If you’re a human, you’re probably familiar with this feeling.  Whether it be directed at a chocolate bar, a yet-to-be-released TV episode, movie, or book, a certain time of the year, a vacation, a person, a time from your past, or something else, at some point in life we’ve all experienced longing.

I never really took much time to think about longing before.  Then the topic came to mind, and my initial thought was that sometimes longing can be a good thing, but at other times it’s bad.  Longing for the release of the Percy Jackson and the Sea of Monsters movie may be good because it enhances appreciation when the movie is finally released; longing for a carton of ice cream may be bad because consuming said carton of ice cream would not be healthy.

Then, I thought deeper and came to this conclusion: Longing can always be a good thing.

This only works if we realize that we’re longing for something.  If we do, that realization can help us understand ourselves better.  We only long for something because something is missing from our lives.  I don’t long to own Seasons 1 and 2 of the BBC Robin Hood series because I own them (I do not); I long to because of the stories in them about a handful of people who, fictional as they may be, faced tremendous odds and stood up for what was right against tyranny, gluttony, greed, lechery, and every other kind of injustice, and because I find a lack of such people in my life in a world I see plagued with like injustices.  I don’t long for rain because I’m wet (I’m not); I long for rain because I associate it with calmness, healing, peace, rest, reflection, safety, and home, all things I so often find lacking in my busy, work-filled, school-driven, sleep-deprived life.

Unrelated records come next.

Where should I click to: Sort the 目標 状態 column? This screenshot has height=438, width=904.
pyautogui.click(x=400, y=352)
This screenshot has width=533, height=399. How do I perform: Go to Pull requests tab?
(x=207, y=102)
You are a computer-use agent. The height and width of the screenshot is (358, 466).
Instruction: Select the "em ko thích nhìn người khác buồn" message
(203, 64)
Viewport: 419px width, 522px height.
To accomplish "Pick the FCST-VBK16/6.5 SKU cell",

But these examples are not what drove me to this realization.  The specific longing that led me to reflection was nostalgia for a specific time, place, and group of people.  When I listened to Switchfoot’s song “Souvenirs”, this is the place my mind went: My first youth group.

The time is past, the place irreversibly changed, the people scattered and our lives severed from each others, which strongly tinged this longing with mourning.

Then I realized: the reason I long for that time is because of what I, in my inner self, was like then.  I was entirely sold out for God.  I filled my time with pursuing Him, not with gorging myself on meaningless stories.  I did my homework because it would honor Him, not because it was a stepping stone to get to where I wanted to be.  I was much more taciturn, but I was trying harder to share the truth of God with my classmates.  Now, I’ve settled for complacency, and that terrifies me.

So I’m confessing this to you, my readers.  Today marks the beginning of a month-long fast from consuming stories, so that I can focus back on God.  Today marks me turning off the noise so I can listen to the Spirit’s guidance and let Him light the revolutionary fire in my heart again.  Today marks me facing my longing and its cause, learning from my emotions instead of letting them rule me.

Hopefully, instead of “Souvenirs,” the theme song for this next step in my life will sound more like “Afterlife.”